### EXERCISE AIM
From the entries below, output the line with "Viewport: 1024px width, 512px height." and each following line up to and including the line with "Task: Toggle the", exactly as written.

━━━

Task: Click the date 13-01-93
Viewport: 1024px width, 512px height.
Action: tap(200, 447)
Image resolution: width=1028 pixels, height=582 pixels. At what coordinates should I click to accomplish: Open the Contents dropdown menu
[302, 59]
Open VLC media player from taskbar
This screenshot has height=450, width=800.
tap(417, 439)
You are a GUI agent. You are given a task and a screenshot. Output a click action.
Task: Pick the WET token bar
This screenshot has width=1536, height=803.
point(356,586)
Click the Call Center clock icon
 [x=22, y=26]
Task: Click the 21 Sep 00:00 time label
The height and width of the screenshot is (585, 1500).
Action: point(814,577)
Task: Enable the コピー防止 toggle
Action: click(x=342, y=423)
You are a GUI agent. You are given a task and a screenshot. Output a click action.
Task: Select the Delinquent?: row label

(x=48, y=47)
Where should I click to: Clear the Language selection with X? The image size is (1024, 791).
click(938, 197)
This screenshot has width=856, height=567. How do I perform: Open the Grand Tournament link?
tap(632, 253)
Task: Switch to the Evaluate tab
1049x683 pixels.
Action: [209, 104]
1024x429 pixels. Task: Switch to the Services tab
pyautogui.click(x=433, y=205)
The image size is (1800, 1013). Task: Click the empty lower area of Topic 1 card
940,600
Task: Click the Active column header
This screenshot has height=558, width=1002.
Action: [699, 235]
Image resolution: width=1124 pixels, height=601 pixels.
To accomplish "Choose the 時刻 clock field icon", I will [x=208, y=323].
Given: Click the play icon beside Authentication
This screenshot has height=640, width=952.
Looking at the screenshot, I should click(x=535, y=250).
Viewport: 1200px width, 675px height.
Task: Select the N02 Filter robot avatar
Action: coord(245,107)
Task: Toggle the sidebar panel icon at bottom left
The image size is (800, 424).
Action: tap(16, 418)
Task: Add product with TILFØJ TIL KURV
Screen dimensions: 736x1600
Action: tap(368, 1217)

━━━

### EXPECTED OUTPUT
Viewport: 1024px width, 512px height.
Action: tap(200, 447)
Image resolution: width=1028 pixels, height=582 pixels. At what coordinates should I click to accomplish: Open the Contents dropdown menu
[302, 59]
Open VLC media player from taskbar
This screenshot has height=450, width=800.
tap(417, 439)
You are a GUI agent. You are given a task and a screenshot. Output a click action.
Task: Pick the WET token bar
This screenshot has width=1536, height=803.
point(356,586)
Click the Call Center clock icon
 [x=22, y=26]
Task: Click the 21 Sep 00:00 time label
The height and width of the screenshot is (585, 1500).
Action: point(814,577)
Task: Enable the コピー防止 toggle
Action: click(x=342, y=423)
You are a GUI agent. You are given a task and a screenshot. Output a click action.
Task: Select the Delinquent?: row label

(x=48, y=47)
Where should I click to: Clear the Language selection with X? The image size is (1024, 791).
click(938, 197)
This screenshot has width=856, height=567. How do I perform: Open the Grand Tournament link?
tap(632, 253)
Task: Switch to the Evaluate tab
1049x683 pixels.
Action: [209, 104]
1024x429 pixels. Task: Switch to the Services tab
pyautogui.click(x=433, y=205)
The image size is (1800, 1013). Task: Click the empty lower area of Topic 1 card
940,600
Task: Click the Active column header
This screenshot has height=558, width=1002.
Action: [699, 235]
Image resolution: width=1124 pixels, height=601 pixels.
To accomplish "Choose the 時刻 clock field icon", I will [x=208, y=323].
Given: Click the play icon beside Authentication
This screenshot has height=640, width=952.
Looking at the screenshot, I should click(x=535, y=250).
Viewport: 1200px width, 675px height.
Task: Select the N02 Filter robot avatar
Action: coord(245,107)
Task: Toggle the sidebar panel icon at bottom left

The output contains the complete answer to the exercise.